Kinder, Karriere, Corona: Was Frauen schultern

„Manchmal habe ich das Gefühl, wir Frauen müssten uns klonen, um das alles zu schaffen“, beschreibt eine Zuhörerin beim Videotalk ihre Situation in der Corona-Zeit. Ich hatte wieder zum politischen Videotalk eingeladen; Thema diesmal: wie geht es den Frauen im Landkreis mit der Pandemie? Denn immer noch schultern vor allem Frauen den größten Teil der Familienarbeit, mittlerweile oft parallel zum eigenen Beruf. Und dann kam noch Corona dazu.
„83% der Care-Arbeit ruht auf den Schultern der Frauen“, bestätigte auch Bundestagsabgeordnete Ekin Deligöz, die im Bundestag die Grüne Sprecherin für Kinder- und Familienpolitik ist und beim Videotalk Rede und Antwort stand. 60% der Kurzarbeiter*innen seien Frauen. „Außerdem reißen die sozialen Verbindungen, und wenn die Türen geschlossen sind, nehmen psychische und physische Gewalt zu“, so Deligöz.

Das bestätigte auch Dr. Alexander Lohmeier, Diplompädagoge und Fachdienstleiter der Beratungsstelle für Eltern, Kinder und Jugendliche des Caritas Zentrums Traunstein: „Früher war die Frage der Eltern an uns, wie hoch das Taschengeld sein soll. Heute kommen depressive, medienverwahrloste Kinder mit Suizidandrohung zu uns“, berichtete er. Niederschwellige Hilfe seien jetzt wichtiger denn je. Um die Coronafolgen abzumildern, müsse jetzt auch besonderen Wert gelegt werden auf die sogenannte „aufsuchende Jugendarbeit“, bei der Pädagogen und Psychologen direkt Kindergärten, Horte und andere Aufenthaltsorte von Kindern besuchen und dort Sprechstunden anbieten.

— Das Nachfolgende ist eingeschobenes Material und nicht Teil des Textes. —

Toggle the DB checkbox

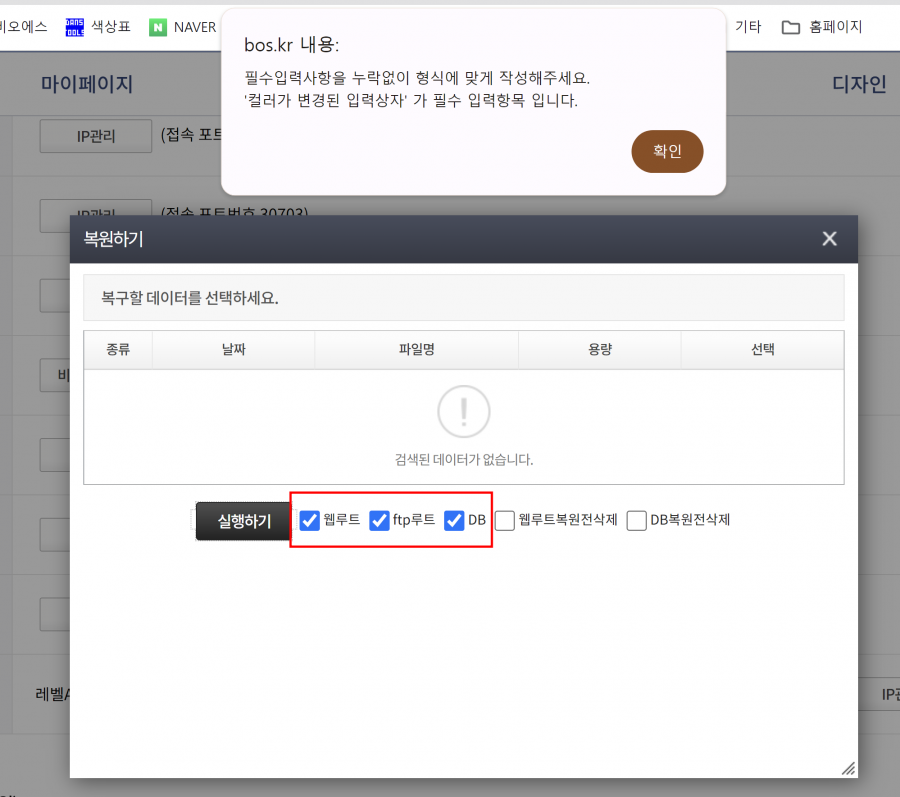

Der Wunsch aus dem Publikum an die Politik: echte Gleichstellung von Männern und Frauen auch politisch anzuschieben. Das sei ganz im Sinne Grüner Politik, erklärte Deligöz. Eine zeitgemäße Alternative zum Ehegattensplitting, die Besserstellung von Alleinerziehenden, die Stärkung von Teilzeitmodellen und die Aufwertung von Familienarbeit seien Grünes Programm. „Wir fordern beispielsweise schon lange bessere Infrastruktur in Schulen und Kitas und langfristige Änderungen im Steuerrecht“, so Deligöz.